The invention is directed to a permanent magnetic structure used to establish a uniform examination field in a nuclear magnetic resonance (NMR) system.
Such systems are well known as magnetic resonance imaging (MRI) instruments for medical imaging of live patients. Actually, such instruments were first developed on a small scale for laboratory use for the examination of inanimate and small animate objects and subsequently on a larger scale for application to human objects. In both applications, usually the higher the intensity of the uniform field in the region of interest, the better the resolution or other output data received from the instrument.
The design of permanent magnetic structures especially for field levels above 1 Tesla (T) faces the problems of saturation of ferromagnetic material as well as the limitations of the remanence of available magnetic alloys.
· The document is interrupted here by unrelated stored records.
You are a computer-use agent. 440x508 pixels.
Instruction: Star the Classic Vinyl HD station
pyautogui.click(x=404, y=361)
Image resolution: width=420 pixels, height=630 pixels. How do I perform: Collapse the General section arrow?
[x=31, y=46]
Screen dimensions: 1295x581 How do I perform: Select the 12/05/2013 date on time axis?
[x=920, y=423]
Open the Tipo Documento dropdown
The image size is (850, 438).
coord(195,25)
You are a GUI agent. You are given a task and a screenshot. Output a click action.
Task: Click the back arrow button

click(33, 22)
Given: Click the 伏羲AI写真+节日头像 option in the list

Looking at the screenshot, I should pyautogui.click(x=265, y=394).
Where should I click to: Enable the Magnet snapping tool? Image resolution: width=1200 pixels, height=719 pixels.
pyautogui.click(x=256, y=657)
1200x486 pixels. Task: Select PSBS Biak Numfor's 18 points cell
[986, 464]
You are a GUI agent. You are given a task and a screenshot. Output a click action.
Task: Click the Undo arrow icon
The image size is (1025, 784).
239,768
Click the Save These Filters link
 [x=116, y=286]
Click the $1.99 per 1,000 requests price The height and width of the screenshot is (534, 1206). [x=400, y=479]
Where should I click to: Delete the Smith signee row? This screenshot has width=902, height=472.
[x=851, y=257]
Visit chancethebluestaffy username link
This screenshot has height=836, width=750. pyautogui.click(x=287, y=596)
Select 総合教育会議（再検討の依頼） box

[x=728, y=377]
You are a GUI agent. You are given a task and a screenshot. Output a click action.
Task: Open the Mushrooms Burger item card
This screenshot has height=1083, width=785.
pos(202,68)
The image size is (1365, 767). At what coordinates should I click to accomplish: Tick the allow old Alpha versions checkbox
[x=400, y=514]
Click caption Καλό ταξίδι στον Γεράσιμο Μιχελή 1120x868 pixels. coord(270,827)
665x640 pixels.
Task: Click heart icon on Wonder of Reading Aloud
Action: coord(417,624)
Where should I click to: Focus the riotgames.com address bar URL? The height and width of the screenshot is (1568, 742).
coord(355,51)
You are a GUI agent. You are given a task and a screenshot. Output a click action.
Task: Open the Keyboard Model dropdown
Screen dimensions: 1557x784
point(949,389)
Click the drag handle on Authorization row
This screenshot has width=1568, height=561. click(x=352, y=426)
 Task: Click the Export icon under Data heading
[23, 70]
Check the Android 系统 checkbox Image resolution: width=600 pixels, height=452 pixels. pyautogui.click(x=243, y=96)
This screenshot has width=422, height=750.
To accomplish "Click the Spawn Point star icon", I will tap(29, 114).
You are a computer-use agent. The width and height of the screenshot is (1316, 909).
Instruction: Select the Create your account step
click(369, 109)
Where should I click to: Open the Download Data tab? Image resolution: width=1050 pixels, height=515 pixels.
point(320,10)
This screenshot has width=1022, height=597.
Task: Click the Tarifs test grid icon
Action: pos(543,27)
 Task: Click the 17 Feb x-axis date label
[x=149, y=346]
One category of permanent magnets that is not affected by these limitations is the category of yokeless magnets that are designed to generate and confine the field without the need of external yokes. Because of the linear characteristics of modern rare-earth alloys, such as Nd—B—Fe, or the oriented rare-earth alloys described in Holback, K. “Design of Permanent Multipole Magnets with Oriented Rare-Earth Cobalt Material, “Nuclear Instruments and Methods”, 169, (1980):1–10 (hereinafter “Holback”), yokeless magnets are transparent to the field generated by other sources (see Abele, M. G. “Structures of Permanent Magnets”, New York: John Wiley and Sons, Inc., 1993 (hereinafter “Abele”). Consequently, the field generated within the cavity of a yokeless magnet can be increased by enclosing the magnet within a second magnet and the technique can be extended to a number of concentric magnets to increase the field to levels well above the remanence of the magnetic material, as long as the individual magnets operate within the linear range of their demagnetization characteristics. Of particular importance is the generation of a uniform field within the central cavity.